Linguistic features surprisingly decrease the performance!

pytorch
performance

#1

Hi, I am adding linguistic features to the source corpus, hoping to improve the performance. However, this decreases the performance! I am using the following pipeline:

  • OpenNMT-py tokenization
  • Loop each sentence in the corpus and manually append the linguistic features (POS tags, lemmas, etc) to each token, in a python script.
  • processing then training

Everything works fine, however the performance decreases whereas I expect it to improve after adding the additional features.

PS: can’t tokenize the corpus again after adding the tags, otherwise it will tokenize the tags (features) as normal tokens (words). I thought maybe adding the linguistic features requires a bigger architecture. What do you think? Does adding the features manually ruins the previous tokenization?

Any explanation?? :disappointed_relieved:
Thanks


Preprocessing corpus for case_feature and POS tags
(jean.senellart) #2

Hello @tyahmed, how are you adding your features in the corpus. Can you give a snippet?

thanks
Jean


(Panos Kanavos) #4

Hi @tyahmed,

Although the above procedure is presented for target features, it’s the same for source features. However, you are not following the steps in this tutorial, so you should provide some more information about your steps. For example, do you preprocess appropriately the source text to be translated by your model? Also, why and how do you add manually the POS tags?

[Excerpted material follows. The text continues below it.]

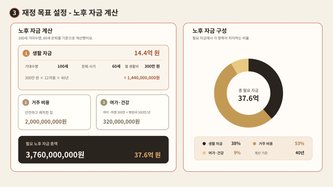Click the 노후 자금 구성 heading
The image size is (333, 187).
click(209, 31)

If you follow the exact steps of the tutorial, you should be able to get a proper model.

Regards,

Panos

BTW, the formatting in the tutorial post is ruined for some reason, and I can’t edit, so maybe a mod can help :slight_smile:


#5

Thanks for the answer @panosk

I can’t use TreeTagger. So I write a python script that reads the source corpus line by line and annotates each token with its pos tag.

The exact steps are:

  1. Tokenizing the corpus using :

     for l in en de; do for f in data/multi30k/*.$l; do if [[ "$f" != *"test"* ]]; then sed -i "$ d" $f; fi;  done; done
     for l in en de; do for f in data/multi30k/*.$l; do perl tools/tokenizer.perl -a -no-escape -l $l -q  < $f > $f.atok; done; done
    
  2. The script that annotates with the linguistic features : so that I have a source corpus with the format accepted by OpenNMT for additional features: token|tag token|tag token|tag ...

  3. Processing:

python preprocess.py -train_src data/multi30k/train.en.atok -train_tgt data/multi30k/train.de.atok -valid_src data/multi30k/val.en.atok -valid_tgt data/multi30k/val.de.atok -save_data data/multi30k.atok.low -lower

  1. Training:

python train.py -data data/multi30k.atok.low -save_model multi30k_model -gpuid 0

PS: I am not using the case feature, as you did in the tutorial. I am only trying to add additional features to the source, like in this paper.

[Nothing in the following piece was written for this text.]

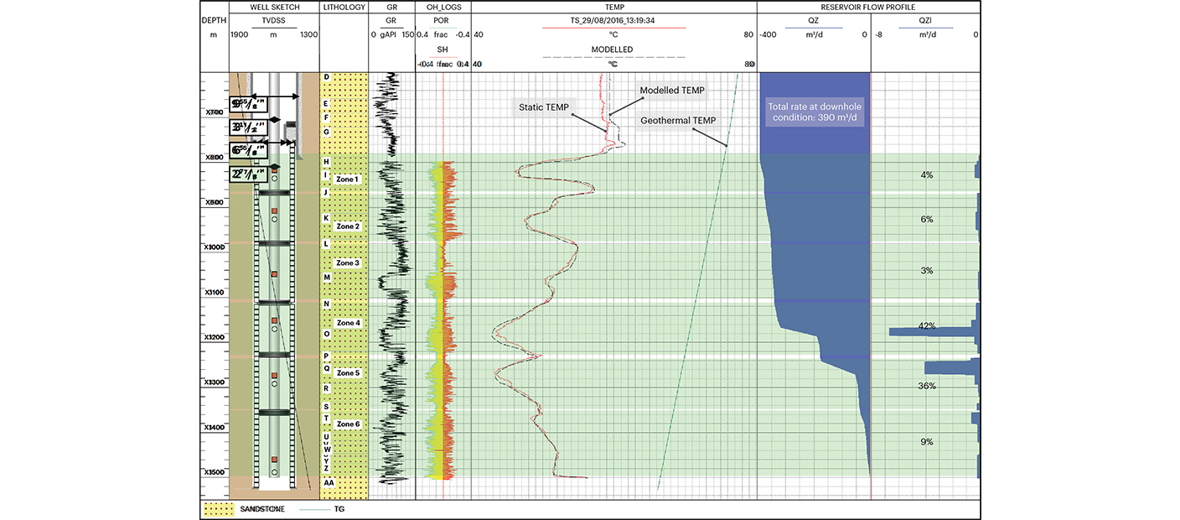Click the LITHOLOGY column header
This screenshot has height=520, width=1180.
344,7
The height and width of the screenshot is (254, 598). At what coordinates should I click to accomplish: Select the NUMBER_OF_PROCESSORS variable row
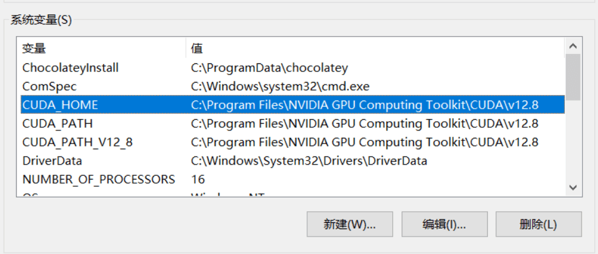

Also, does adding the POS tags to the target improves the performance in your setup?

Thanks


(Panos Kanavos) #6

I see you are using the PyTorch version but I don’t have experience with this, actually I haven’t used it yet. It is stated that source features are supported though, so maybe somebody with experience in the PyTorch version could shed some light.
Some rough guesses:

  • Is the Python version using the same feature separator (http://opennmt.net/OpenNMT/data/word_features/) as the Lua version and are you using that too, both in your training corpus and the corpus you are translating?
  • Are you preparing the corpus you translate with the same tokenization, features, feature order, etc as your model expects?

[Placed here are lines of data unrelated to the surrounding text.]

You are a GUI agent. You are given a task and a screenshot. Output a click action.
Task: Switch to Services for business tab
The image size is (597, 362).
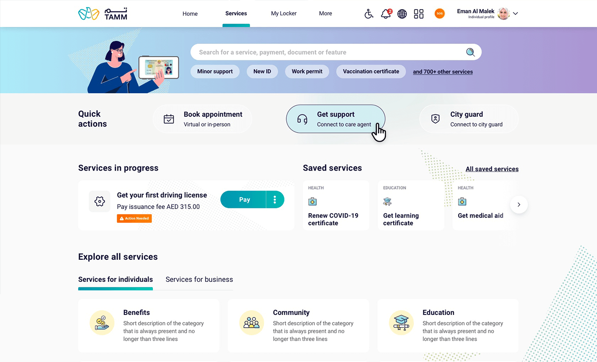pos(199,280)
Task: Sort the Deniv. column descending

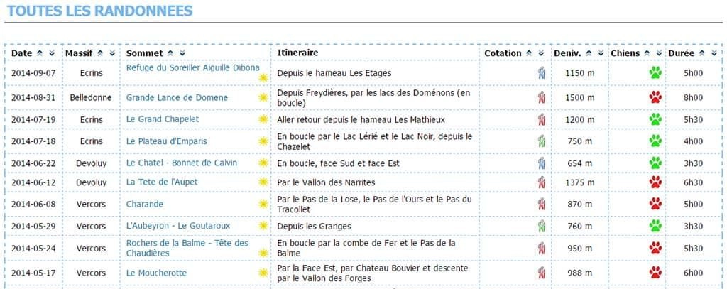Action: pyautogui.click(x=601, y=53)
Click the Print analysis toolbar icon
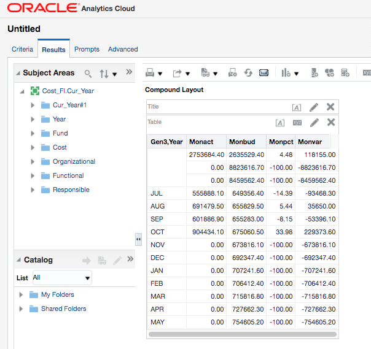The image size is (371, 349). pos(150,73)
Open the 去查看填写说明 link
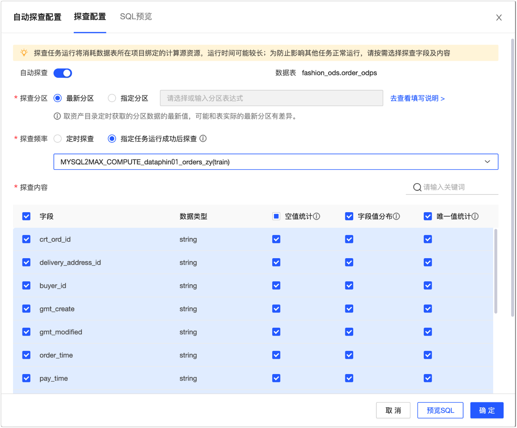 [x=417, y=98]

No, it’s just extra information from the decoder. But source features should give some gains.


(miguel canals) #7

Hi!

First of all I would like to thanks Panos for his tutorial, as I was not really sure how to add this additional information and his tutorial not only provides some insights of OpenNMT but also outlines a complete translation flow. Thanks Panos! :smile:

At first, I was thinking the linguistic info should be added both to the source and the target corpus (as for instance is done with the case feature). Also the helps says: “On the source side, these features act as additional information to the encoder. ( OpenNMT->Data->Features)” and " On the target side, these features will be predicted by the network". So, as we are not interested in any POS or lemma info in the output, we are only interested in the best target translation, I should expect that the additional features should be added in the source corpus not in the target.

So we were surprised that the tutorial only includes linguistic info on the target only. I can understand that this eases the need of preprocessing the source info, but no sure if this has some cost. So our first obvious question, if you want to increase the translation quality, where you should add the linguistic info (beyond any technical reason to ease the files workflow) ? Only source, only target or both? Why?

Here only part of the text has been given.